Currently, section 7(p) and (r) of the Income Tax Act, 2015 (Act 896) as amended provides that, interest paid to an individual and non-resident person on bonds issued by the government of Ghana is exempt from tax.
The question is, should interest paid to individuals and non-resident persons on Treasury Bills be taxed at a time when government needs to raise enough tax revenue? Do investors increasingly turn to T-bills as a primary savings option present an opportunity to tax interest income from government bonds?
Tax
The decision to tax government bond interest may be influenced by broader political and economic considerations, such as the government’s fiscal policy and the need to balance the budget.
Internationally, many countries tax the interest earned from government bonds under personal income tax (PIT) at the marginal PIT rate. In certain instances, taxpayers have the choice between paying a withholding tax or including the bond interest income in their PIT calculations.
Experts who argue that interest on treasury bills be tax say that, from an economic perspective, there is no justification for this exemption. They say the benefits of making government bonds attractive by such exemptions can lead to inefficiencies due to lost income tax revenue hence revoking tax exemption on interest on government bonds would be a more efficient approach.
They argue that tax reliefs related to interest from government bonds can significantly impact the fairness of the tax system. For example, dividends paid to shareholders are taxed at a rate of 8% in Ghana. In contrast, interest paid to individuals, excluding payments made by financial institutions, is taxed at a rate of only 1%. This disparity can lead to questions about the equitable distribution of tax burdens for similar investment income. To such people a withholding tax on interest paid on Treasury Bills will bring fairness in the treatment of interest, especially when treasury bills are exempted from the DDE program.
Those who argue for no tax on interest on bonds issued by government argue that the exemption exists to ease the sale of government bonds. They assert that the logic behind tax exemptions on Treasury Bills interest is to appeal to investors since tax exemptions make government bonds more attractive to investors. By offering tax-free interest, governments can encourage more people and institutions to invest in their bonds, which is essential for raising funds for public expenditures.
Exempting interest from tax also effectively lowers the government’s cost of borrowing because investors are willing to accept a lower interest rate on tax-exempt bonds than they would on taxable bonds, reducing the overall interest expense for the government.
Tax-exempt bonds can be a way to encourage savings among the population because governments can incentivize individuals to save more, which can have positive long-term effects on the economy.
Conclusion
It looks like the tax treatment of government bond interest varies from country to country and can change over time based on evolving economic conditions. While governments may use tax-exempt bonds to encourage investment in certain areas or to finance projects that are deemed important for social reasons, some countries decide to apply a general exemption on all bonds issued by the government.

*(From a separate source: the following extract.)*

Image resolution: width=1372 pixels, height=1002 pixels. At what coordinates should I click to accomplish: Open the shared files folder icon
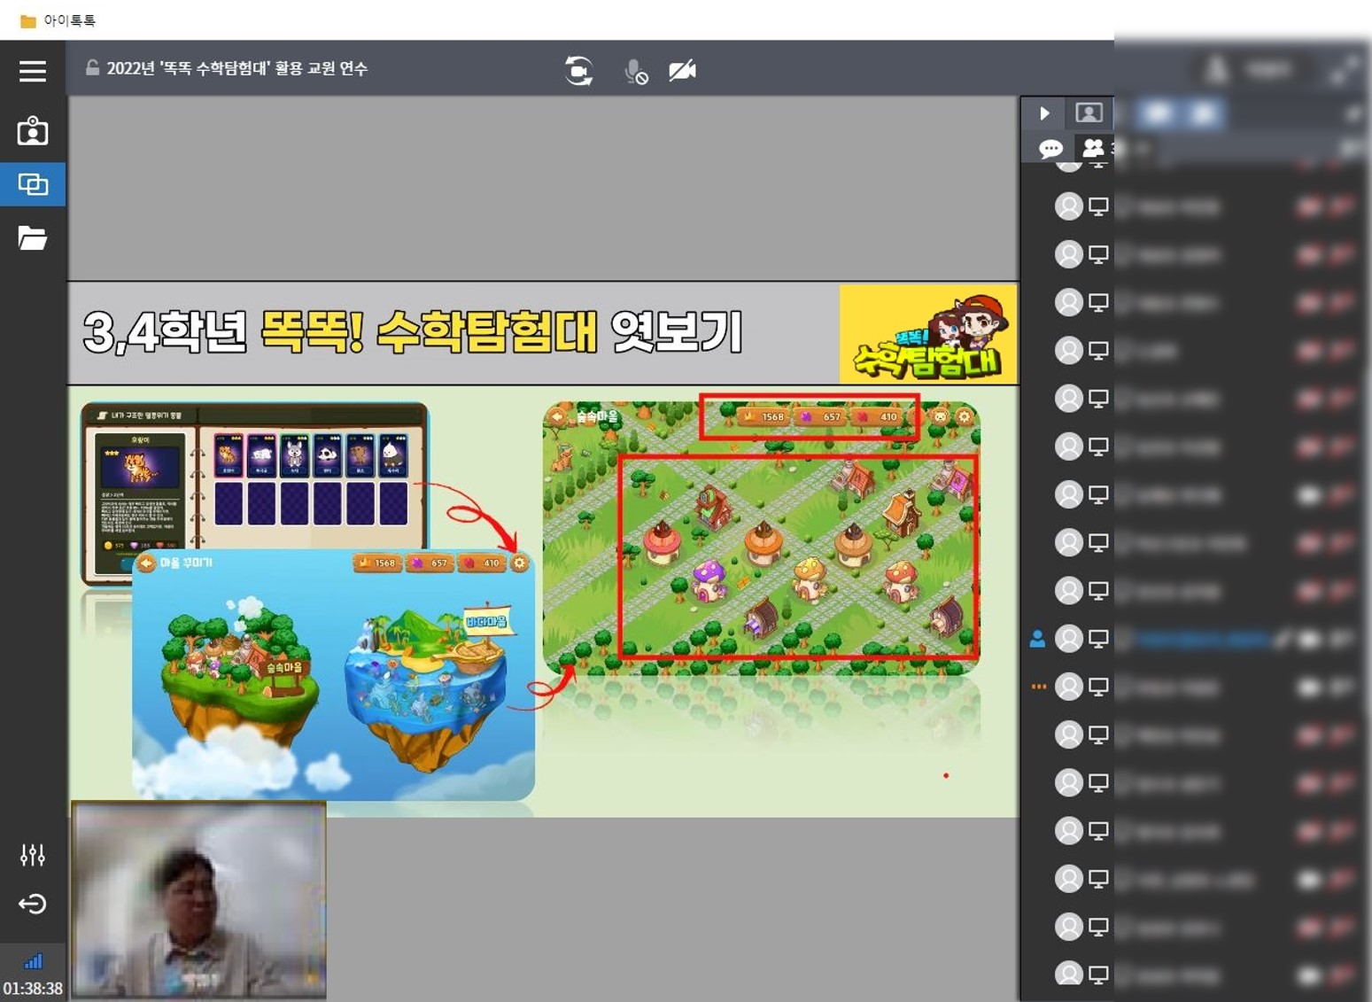pos(33,238)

In the case of Ghana, the rule provides that, interest paid to an individual and non-resident person on bonds issued by the government of Ghana is exempt from tax. If non-residents persons (including companies) are exempt from tax on interest paid by government, could this impact the depreciation of the cedi? It seems the debate is not settled yet and taxation of interest paid on government bonds may happen in the near future, especially when investors have increasingly turned to T-bills as a primary savings option.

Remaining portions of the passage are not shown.